On a quiet note after our visit to Chilhowie, we headed home, and had an uneventful balance of the drive.    Now we wait to go again...which will happen, later this year.



  1. While many on the left hailed Bill Clinton's NAFTA agreement and many more on the left were pushing for Obama's TPP these were both ill conceived and not in the best interests of American workers. If you will follow the 'money trail' of big contributors to both the Clintons and Obama you will find those who benefited from NAFTA and would have benefited from TPP. Hopefully, we can get some relief with better agreements negotiated by Trump.
    I have a soft spot for the garment and rag trade. My mother, and her 4 sisters (all 4 of my grandparents were immigrants) were all members of the ILGWU and worked on piece work in factories. From time to time my mother, whose primary trade was sewing ladies dresses, would bring home a dress for herself, a neighbor or a niece. I was jealous. THe dresses she sewed were sold in the major department stores such as Lord & Taylor. Sewing those dresses put food on our table and paid our bills. It is sad when left wing politicians lose sight of the worker class and pander only to those who line their pockets.
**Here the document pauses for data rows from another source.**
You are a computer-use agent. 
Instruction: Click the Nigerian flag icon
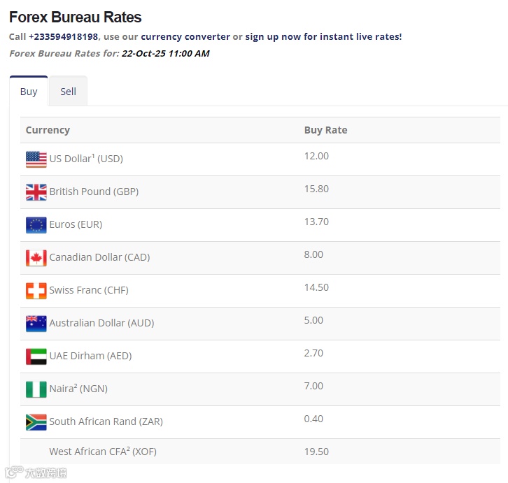point(36,389)
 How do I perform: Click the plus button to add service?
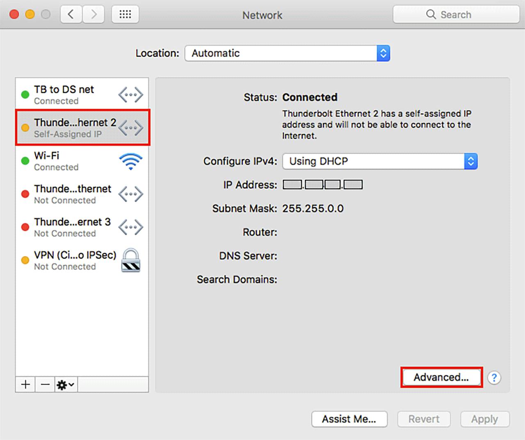coord(25,385)
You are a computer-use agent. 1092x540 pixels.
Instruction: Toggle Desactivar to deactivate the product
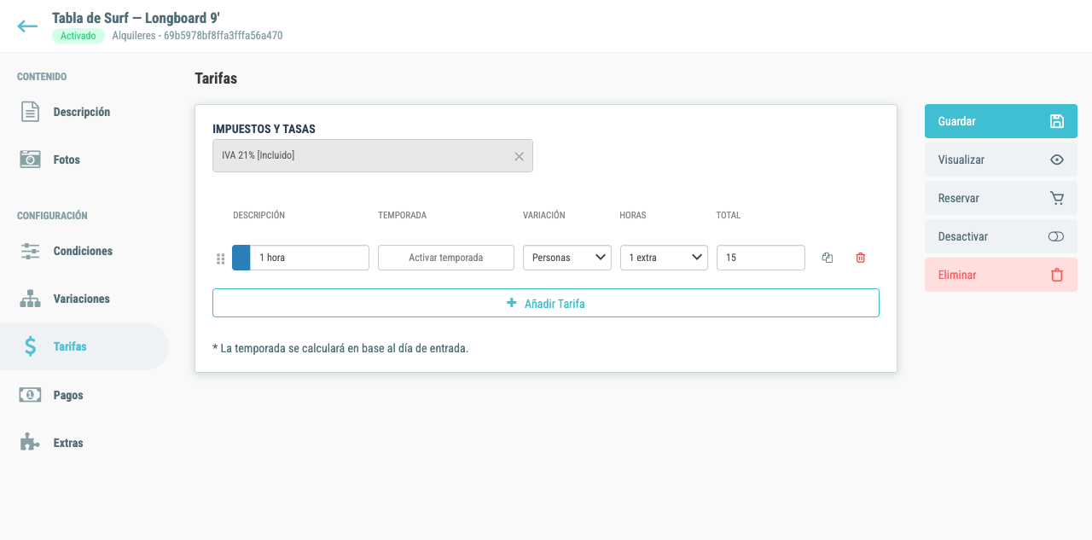[x=1001, y=236]
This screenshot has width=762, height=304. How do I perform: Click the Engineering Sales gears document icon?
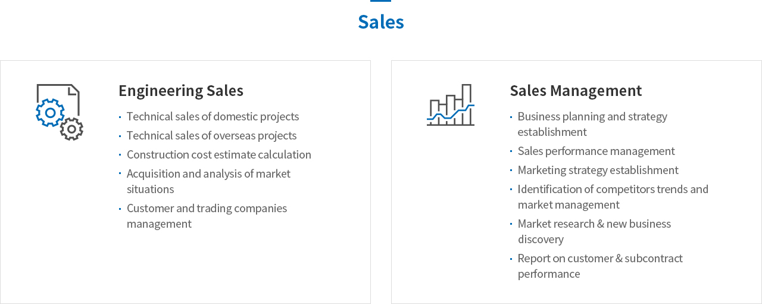point(59,112)
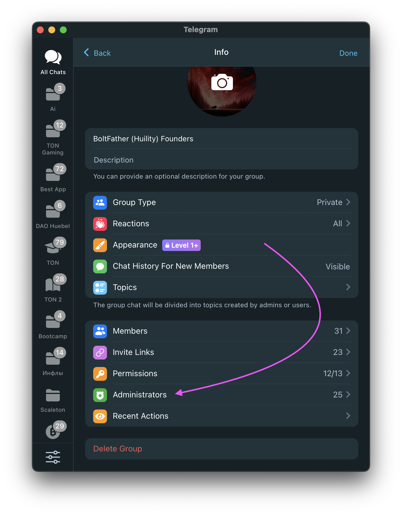This screenshot has height=514, width=402.
Task: Go Back to previous screen
Action: [x=97, y=53]
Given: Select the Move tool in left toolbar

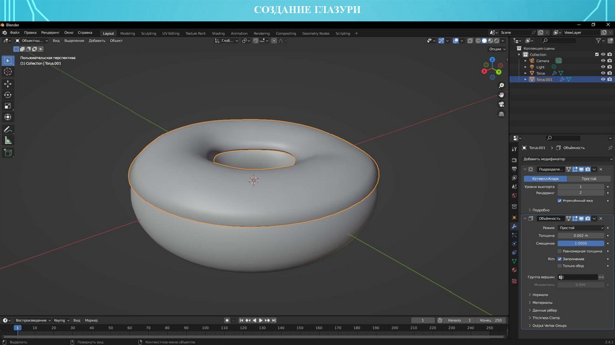Looking at the screenshot, I should tap(8, 84).
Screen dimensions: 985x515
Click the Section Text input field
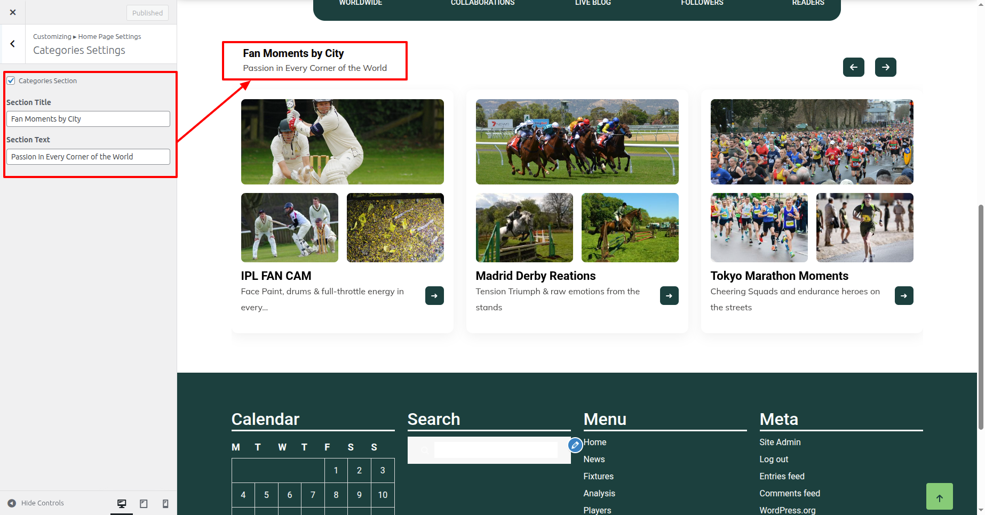88,157
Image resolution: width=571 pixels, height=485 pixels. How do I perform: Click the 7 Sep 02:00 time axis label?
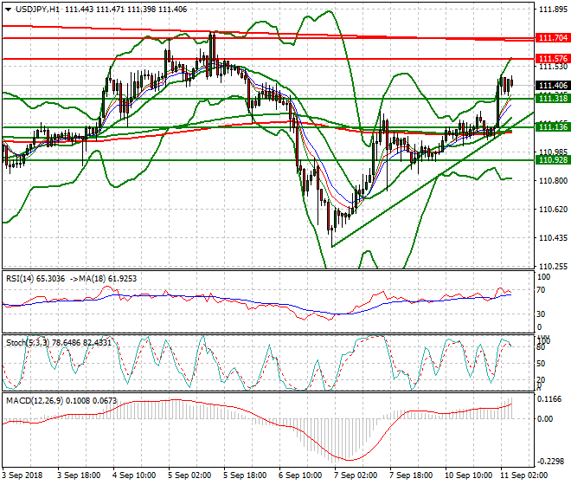(356, 475)
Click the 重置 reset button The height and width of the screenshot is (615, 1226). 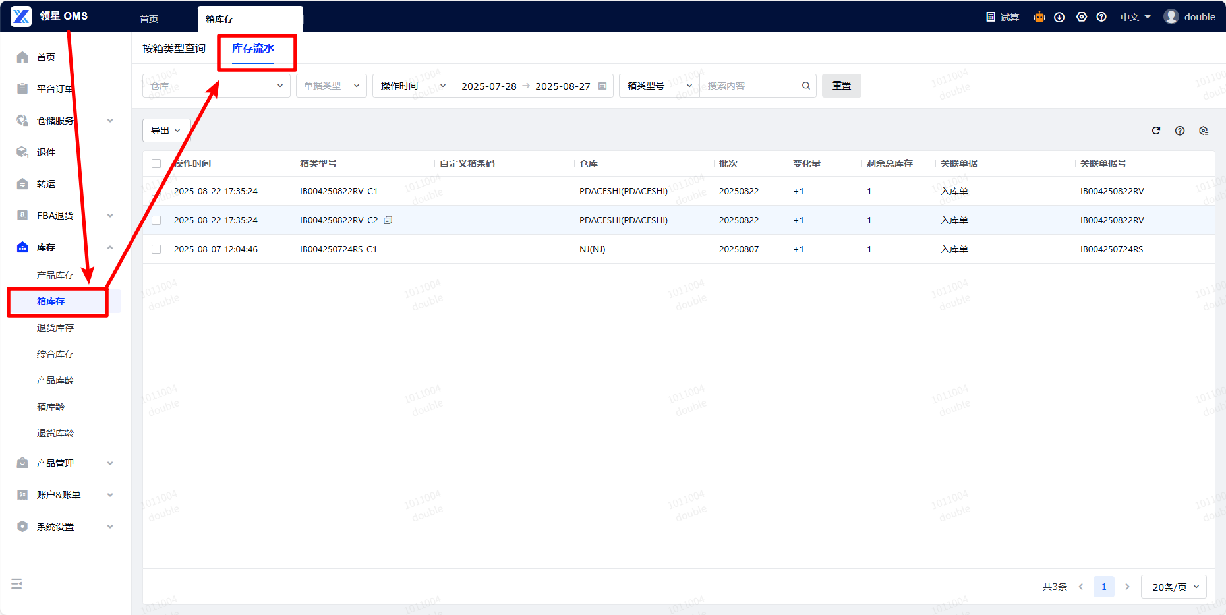[841, 86]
    1. Let's hope so on the better agreements...

      I mostly stay out of deeper philosophical political discussions. This post was about the most political I get, and that's because we see the topic from the historical background, how the people are hurting. Sad.

      So the fondness for dresses goes way back for you, too? Having relatives in the garment industry couldn't have hurt anything!!!

      I can remember trying on some of Mom's clothes as a kid "back in the day." They didn't fit well, but I tried anyway. Dresses in particular. I like them a lot, but it's tough to find one that fits.

      I hope to get an old jumper dress I bought cheap (too big) altered soon, to fit me. Then maybe I can start to wear a dress occasionally, instead of skirts and tops.